Crise climática coloca 2 bilhões de aparelhos de ar condicionado no mundo

Os simples ventiladores já não são suficientes para refrescar as pessoas. O calor extremo está tomando várias partes do globo, o que representa riscos à saúde da população.

Quinta, 12 de maio de 2022


Em texto publicado na Scientific American, pesquisadores do Mawazo Institute, em Nairóbi, e da Escola de Minas do Colorado, nos EUA, sugerem que o ar condicionado se torne um direito humano das pessoas diante da crise climática.

O aparelho, que antes era considerado um luxo em alguns lugares, já está se tornando uma necessidade. Para se ter uma ideia, existem hoje 2 bilhões de aparelhos de ar condicionado no planeta, e mais 4 bilhões devem ser produzidos até 2050. Desde 2000, a demanda por aparelhos de resfriamento aumentou a um ritmo médio de 4% ao ano. Isso é duas vezes mais rápido do que o crescimento da demanda por iluminação ou aquecimento de água.

Mas fica aquela dúvida: o aumento do uso de ar condicionado também não é negativo para as mudanças climáticas? Depende. Se a energia utilizada para mover o aparelho continuar sendo proveniente de combustíveis fósseis, poderemos enfrentar uma intensificação do efeito estufa.
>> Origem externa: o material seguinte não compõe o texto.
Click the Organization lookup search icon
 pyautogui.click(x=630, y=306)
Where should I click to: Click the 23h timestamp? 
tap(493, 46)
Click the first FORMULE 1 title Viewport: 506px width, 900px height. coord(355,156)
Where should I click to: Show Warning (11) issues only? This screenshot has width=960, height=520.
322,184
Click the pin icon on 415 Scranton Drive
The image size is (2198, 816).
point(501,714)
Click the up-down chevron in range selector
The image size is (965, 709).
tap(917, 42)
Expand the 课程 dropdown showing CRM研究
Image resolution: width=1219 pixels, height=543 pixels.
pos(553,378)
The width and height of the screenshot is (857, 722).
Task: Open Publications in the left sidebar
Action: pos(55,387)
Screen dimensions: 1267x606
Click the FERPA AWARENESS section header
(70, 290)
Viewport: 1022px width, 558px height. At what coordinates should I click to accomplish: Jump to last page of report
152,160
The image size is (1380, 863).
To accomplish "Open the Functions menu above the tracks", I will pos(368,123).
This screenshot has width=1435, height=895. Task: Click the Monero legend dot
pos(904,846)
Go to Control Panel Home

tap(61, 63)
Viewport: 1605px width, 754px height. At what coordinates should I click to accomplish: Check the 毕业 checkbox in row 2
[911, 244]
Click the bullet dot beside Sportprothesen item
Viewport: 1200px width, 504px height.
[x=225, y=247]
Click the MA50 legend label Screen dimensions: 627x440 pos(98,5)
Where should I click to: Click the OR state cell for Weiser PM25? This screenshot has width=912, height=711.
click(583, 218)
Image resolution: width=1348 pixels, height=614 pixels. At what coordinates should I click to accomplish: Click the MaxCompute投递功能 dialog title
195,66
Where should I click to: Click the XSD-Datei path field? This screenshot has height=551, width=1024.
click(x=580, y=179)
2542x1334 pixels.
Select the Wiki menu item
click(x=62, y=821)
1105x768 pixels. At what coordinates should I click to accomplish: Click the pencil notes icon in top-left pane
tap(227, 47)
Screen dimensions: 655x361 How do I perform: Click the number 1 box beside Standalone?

Mas a alta demanda pode ser também uma oportunidade para que os cientistas invistam em tecnologias mais sustentáveis e para a adoção, por parte de autoridades, de fontes de energias renováveis.

De acordo com a Agência Internacional de Energia, as unidades de ar condicionado que existem hoje são apenas 10% mais eficientes do que aquelas vendidas em 2010. Porém, a implementação de políticas e novas tecnologias eficazes podem dobrar a eficiência dos aparelhos e reduzir a energia necessária para o resfriamento em 45% até 2050.